Certified Public Accountants
2525 15th Street, Suite 3H
Denver, CO 80211
(303) 480-5037 FAX (303) 379-5394
December 4, 2007
United States Securities and Exchange Commission
Mail Stop 11-3
450 Fifth Street, N. W.
Washington D.C. 20549
Re: | Cornerworld Corporation, formerly Olympic Weddings International, Inc. |
Dear Sirs/Madams:
The undersigned Schumacher & Associates, Inc. previously acted as independent accountants to audit the financial statements of Cornerworld Corporation, formerly Olympic Weddings International, Inc. We are no longer acting as independent accountants to the Company.

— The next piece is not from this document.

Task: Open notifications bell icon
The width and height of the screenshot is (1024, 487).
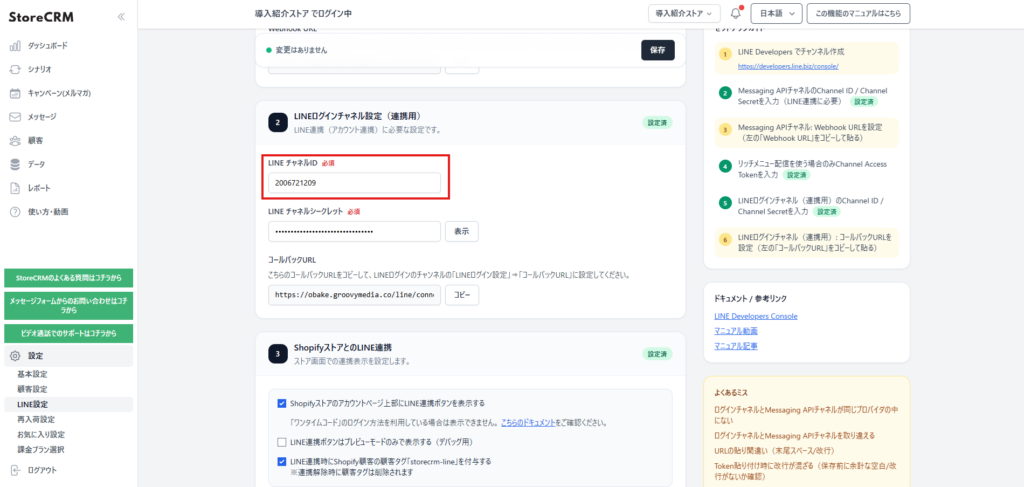Action: click(736, 14)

This letter will confirm that we have read Cornerworld Corporation’s statements included under Item 4 of its Form 8-K dated December 3, 2007, and we agree with such statements as they relate to us, except for the statement regarding no disagreements on any matter of accounting principles or practices, financial statement disclosure, or auditing scope or procedure, that if not resolved to our satisfaction, would have caused us to make reference thereto in the reports regarding the Registrant’s financial statements.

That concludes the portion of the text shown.